Bob and Eleanor (my grandparents) had a great influence on the way I see the world.  They had a farm when I was small where they raised what I remember to be a huge garden every year.  Was it really huge or was I very small?  I don't know.  What I do know is that I can remember precisely what sun warmed dirt hardened into clumps feels like under bare feet.  I find nothing distasteful about the taste of a little bit of dirt clinging to a strawberry and eaten right from the vine.  I can tell by eating a raw green bean if it'll be good cooked with bacon and onions.  And I think gnarly imperfect apples pulled from a fruit laden tree are beautiful.
Bob and Eleanor taught me all of this.  They were utterly enthralled by nature and as far as I could tell, until their respective deaths, they never lost their awe of God's bounty.  They loved the work of it, the look and smell and taste of it.  They never got caught up in being impressed with fine dining or the convenience of fast food.  They seemed to sense the direct connection between God and his provision of sustenance.  I haven't done as well as they did in living this philosophy but I'm so very thankful that I understand it. 
I can remember my Grampa coming in after working in the yard, sweaty and dirty.  He'd say the same thing every time, "I'm all done in."  Then he'd shower and sit down in shorts and a tank top and Gramma would shortly have dinner on the table.  She'd give him a glass of water to have with his meal and if there were fresh green beans or apples baked into a pie, he seemed to be the richest man on earth.  Being tired and dirty didn't seem a bad thing.  It just meant there was something to work for and something to be grateful for.

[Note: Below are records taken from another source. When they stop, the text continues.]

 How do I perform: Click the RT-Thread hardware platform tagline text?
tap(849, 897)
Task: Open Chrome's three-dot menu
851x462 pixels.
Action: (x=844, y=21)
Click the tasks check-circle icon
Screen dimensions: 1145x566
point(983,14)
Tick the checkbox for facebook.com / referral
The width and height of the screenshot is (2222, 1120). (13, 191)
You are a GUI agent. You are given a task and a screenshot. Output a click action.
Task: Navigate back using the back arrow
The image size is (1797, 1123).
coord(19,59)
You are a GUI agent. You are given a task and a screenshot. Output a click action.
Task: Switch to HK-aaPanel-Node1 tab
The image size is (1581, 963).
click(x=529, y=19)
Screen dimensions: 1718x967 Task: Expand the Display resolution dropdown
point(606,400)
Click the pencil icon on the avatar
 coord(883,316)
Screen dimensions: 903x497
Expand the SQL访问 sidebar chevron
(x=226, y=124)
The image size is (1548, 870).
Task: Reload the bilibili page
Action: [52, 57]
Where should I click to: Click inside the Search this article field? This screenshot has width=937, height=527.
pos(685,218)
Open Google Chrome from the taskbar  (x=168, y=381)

There is much to be said for a healthy and lean body, for avoiding ingesting things that will make us sick in the long run.  But I think there is more to be said for hanging on to that connection of God to earth to us.  I have found that I love the feel of the vegetables in my hands, the beauty of the colors and the fragrance they release as I cut them into pieces or simmer them.  I rub mint between my fingers and inhale it and feel God walking next to me.  In the cool of the evening, He is there still waiting.
Find a garden and meet your Creator this week.